Up until now, strategies to prevent preeclampsia have been limited. However, this new study offers some encouraging results.

The study included more than 8,500 women who were enrolled in the Boston Birth Cohort between 1998 and 2016. Nearly half of the study participants were Black women and 28% were Hispanic women. The researchers created a Mediterranean-style diet score based on the participants' responses to food frequency interviews and questionnaires.

During the study period, 10% of the participants developed preeclampsia.

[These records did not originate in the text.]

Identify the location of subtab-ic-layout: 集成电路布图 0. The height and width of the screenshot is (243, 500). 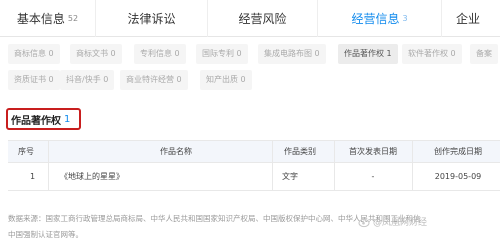
(292, 54).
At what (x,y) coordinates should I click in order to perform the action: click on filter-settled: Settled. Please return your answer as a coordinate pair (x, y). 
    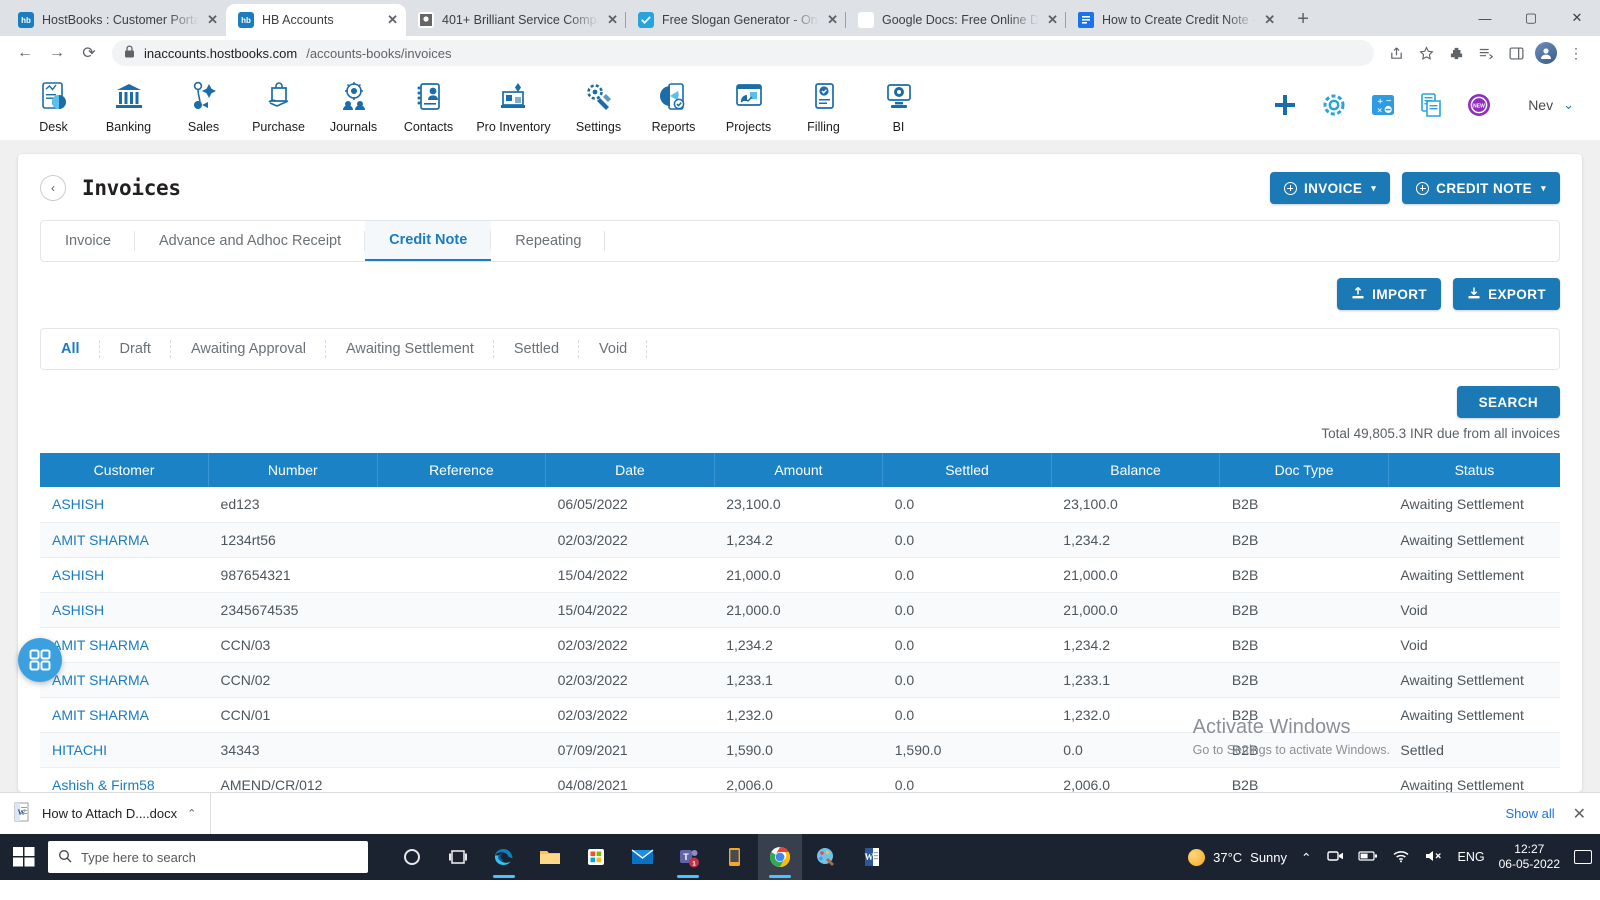
    Looking at the image, I should click on (537, 349).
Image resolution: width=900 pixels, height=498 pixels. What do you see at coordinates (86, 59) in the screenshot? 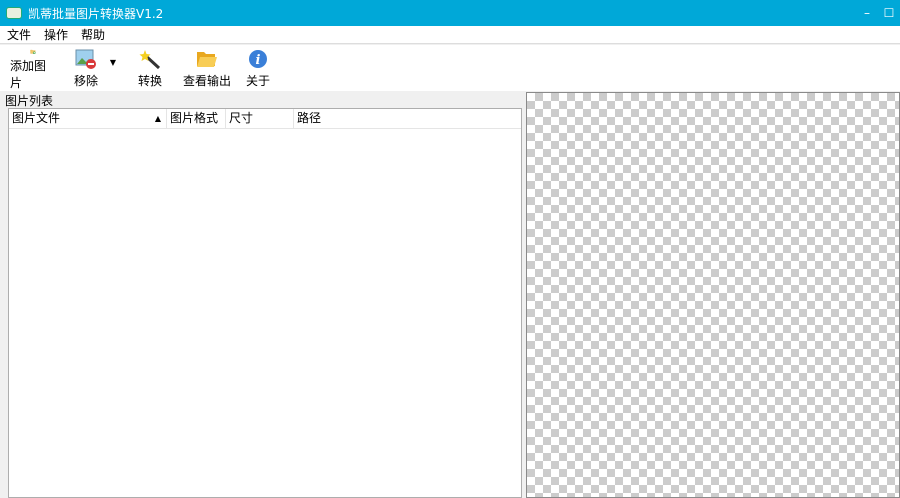
I see `remove-image-icon` at bounding box center [86, 59].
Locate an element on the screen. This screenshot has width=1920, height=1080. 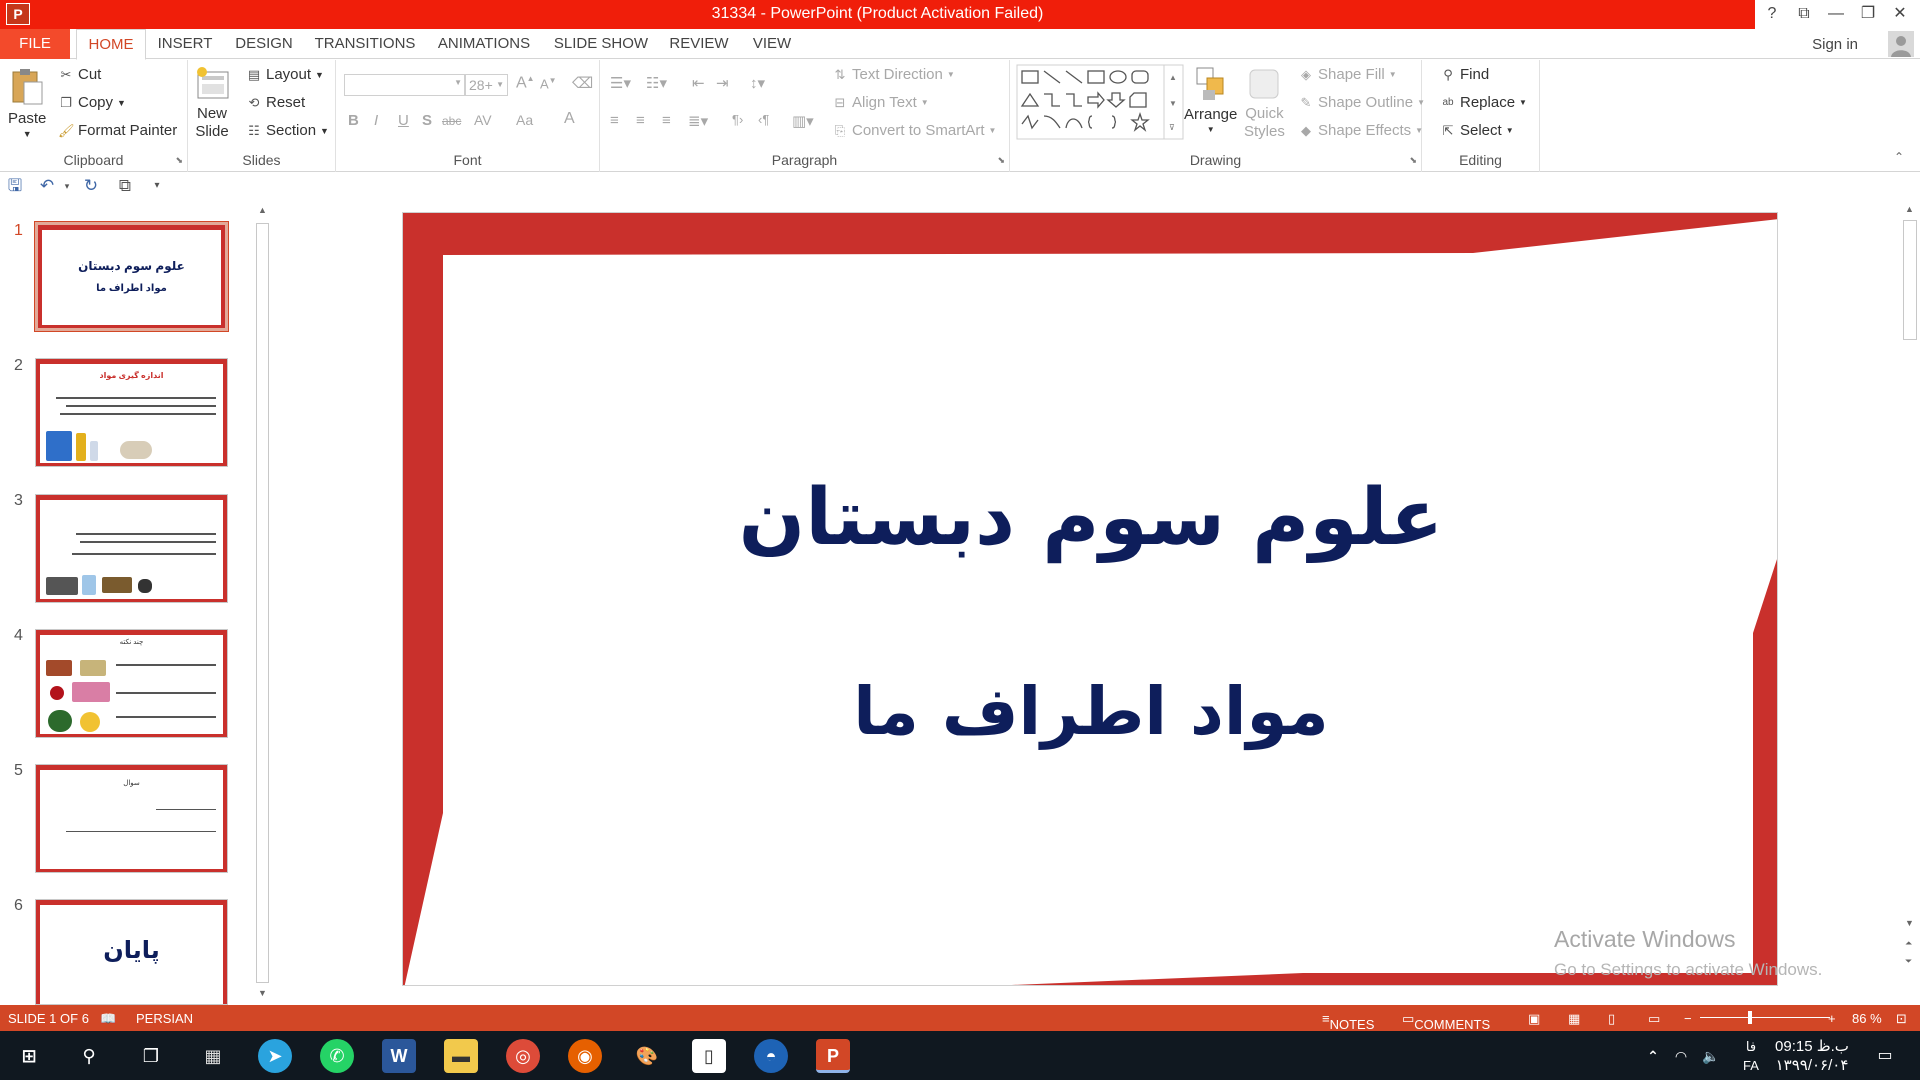
start-slideshow-icon: ⧉ is located at coordinates (125, 186).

Women who were obese and had diabetes before pregnancy were twice as likely to develop the complication when compared to women without those conditions.

Black women had the lowest Mediterranean-style diet scores and had the highest risk for preeclampsia, the researchers noted.

"We were surprised that women who more frequently ate foods in the Mediterranean-style diet were significantly less likely to develop preeclampsia, with Black women experiencing the greatest reduction in risk," Minhas added.

"This is remarkable because there are very few interventions during pregnancy that are found to produce any meaningful benefit, and medical treatments during pregnancy must be approached cautiously to ensure the benefits outweigh the potential risks to the mother and the unborn child."